DeLellis R A, Kwan P
Department of Pathology, Tufts University School of Medicine, Boston, MA 02111.
Am J Surg Pathol. 1988;12 Suppl 1:17-23.
The intermediate filaments represent an important group of differentiation markers that have proven to be useful for the diagnosis and classification of human neoplasms. The immunohistochemical demonstration of these proteins is subject to numerous technical variables that include specificities and patterns of reactivities of polyclonal antisera and monoclonal antibodies, cross-reactivities of "specific" monoclonal antibodies with other intermediate filaments and other classes of antigens, masking of certain epitopes due to physiologic or pathologic changes in cells, effects of tissue fixation and subsequent tissue processing, and the sensitivity of the particular immunohistochemical detection system employed. Moreover, a wide variety of microenvironmental signals may affect the patterns of expression of intermediate filament proteins in different pathological conditions. For accurate interpretation of intermediate filament immunoreactivity, the pathologist must be familiar with the various sources of error relating to false positive or negative results. This requires the availability of optimally fixed tissues, a well-characterized set of antibodies to intermediate filament antigens and access to the results of extensive performance testing.

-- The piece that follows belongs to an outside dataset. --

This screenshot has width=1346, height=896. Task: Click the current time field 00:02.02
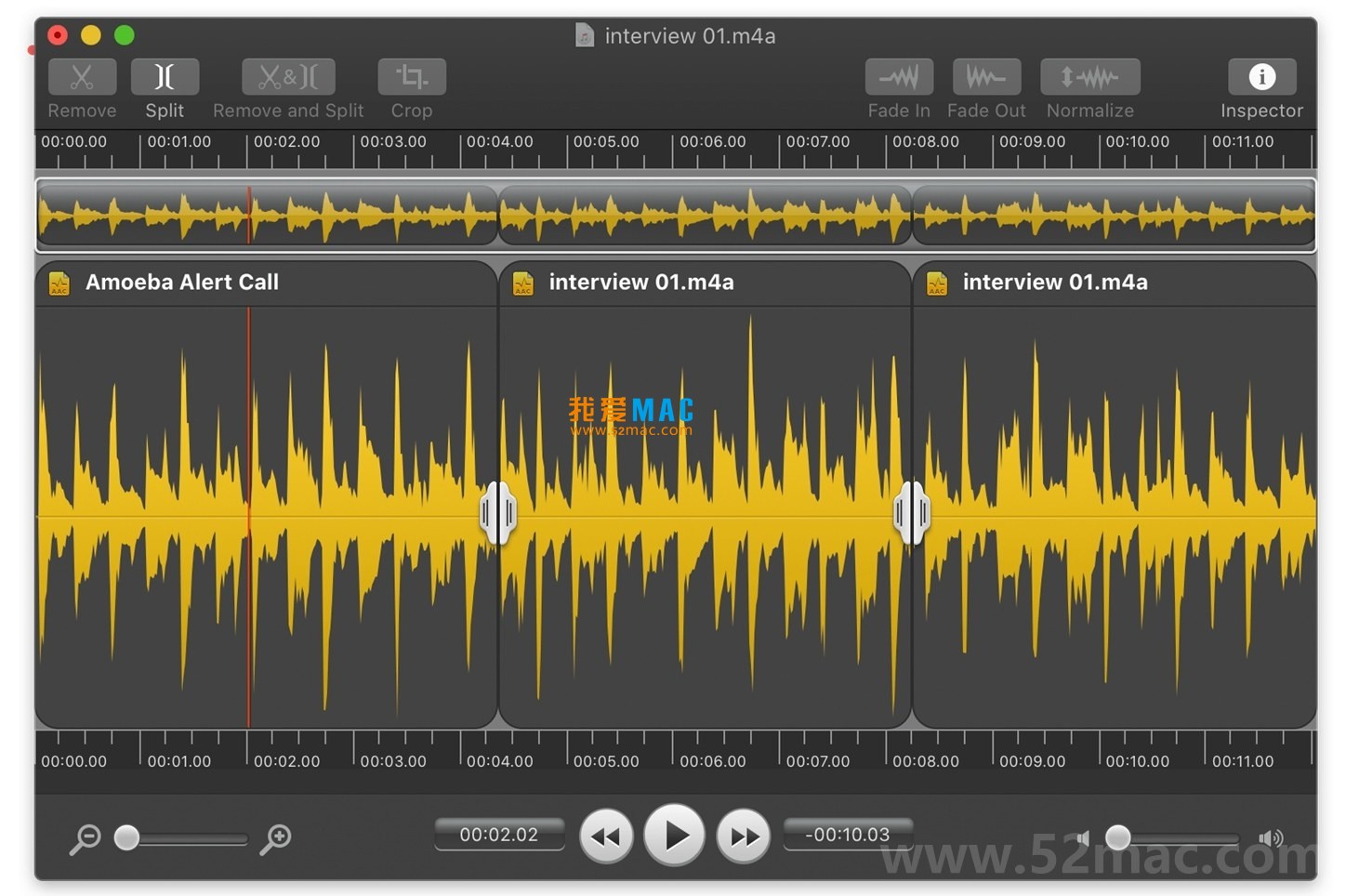point(499,835)
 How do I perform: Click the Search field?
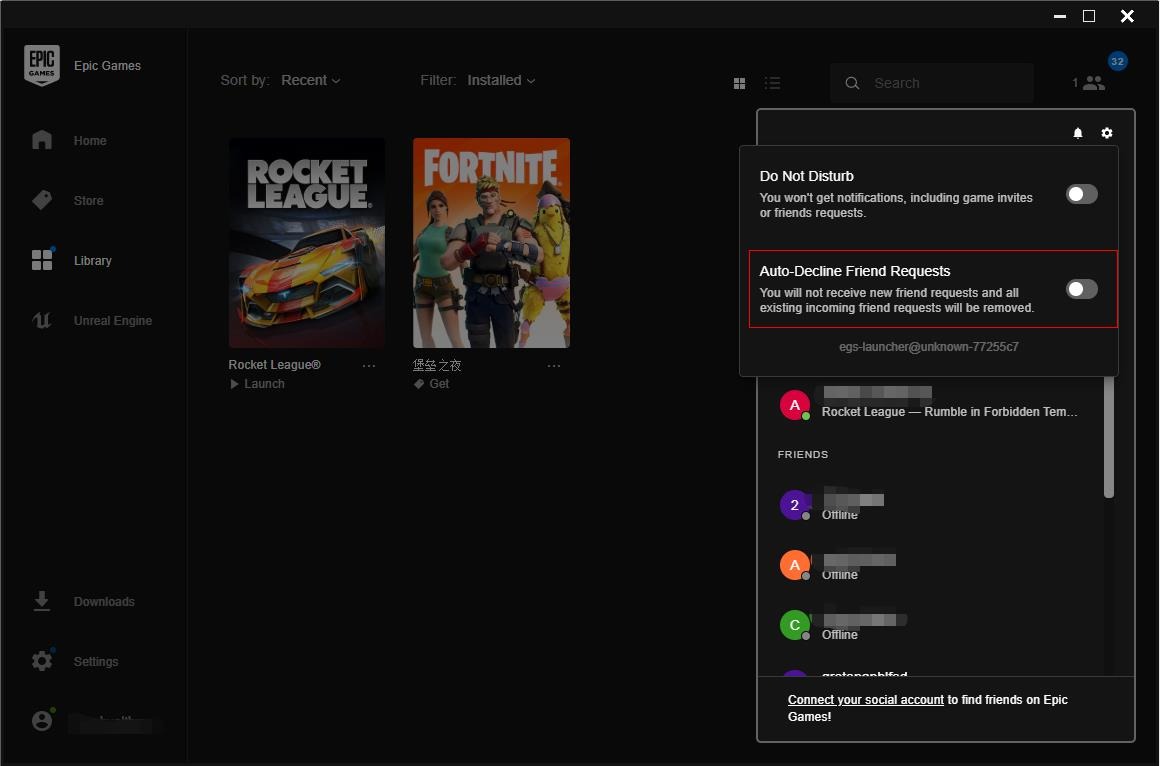[930, 83]
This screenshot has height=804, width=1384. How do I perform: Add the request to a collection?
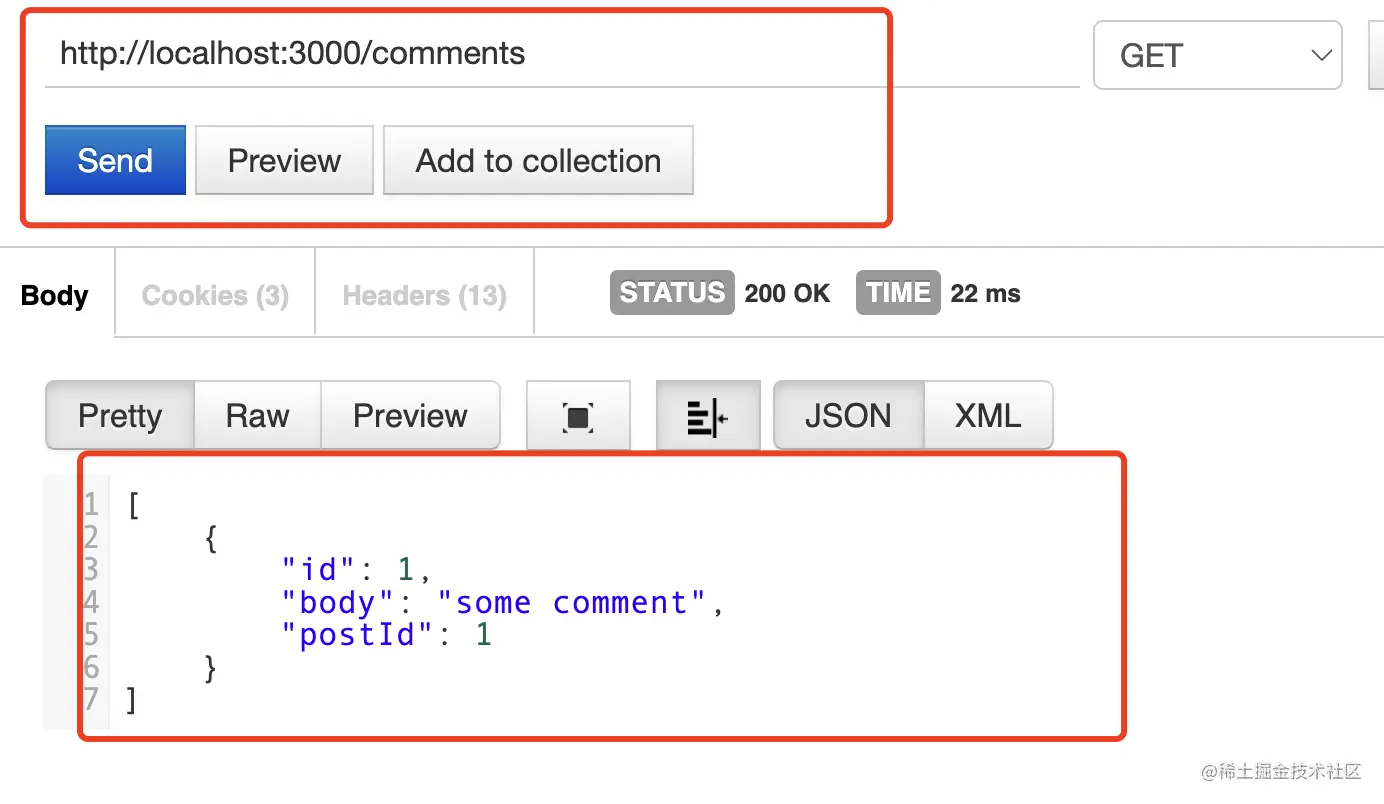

中间丝代表了一组重要的分化标志物,已被证明对人类肿瘤的诊断和分类有用。这些蛋白质的免疫组织化学显示受到众多技术变量的影响,这些变量包括多克隆抗血清和单克隆抗体的特异性和反应模式、“特异性”单克隆抗体与其他中间丝及其他类抗原的交叉反应、由于细胞的生理或病理变化导致某些表位的掩盖、组织固定及后续组织处理的影响,以及所采用的特定免疫组织化学检测系统的敏感性。此外,各种各样的微环境信号可能在不同病理状况下影响中间丝蛋白的表达模式。为准确解释中间丝免疫反应性,病理学家必须熟悉与假阳性或假阴性结果相关的各种误差来源。这需要有最佳固定的组织、一套特性明确的针对中间丝抗原的抗体,以及获得广泛性能测试结果的途径。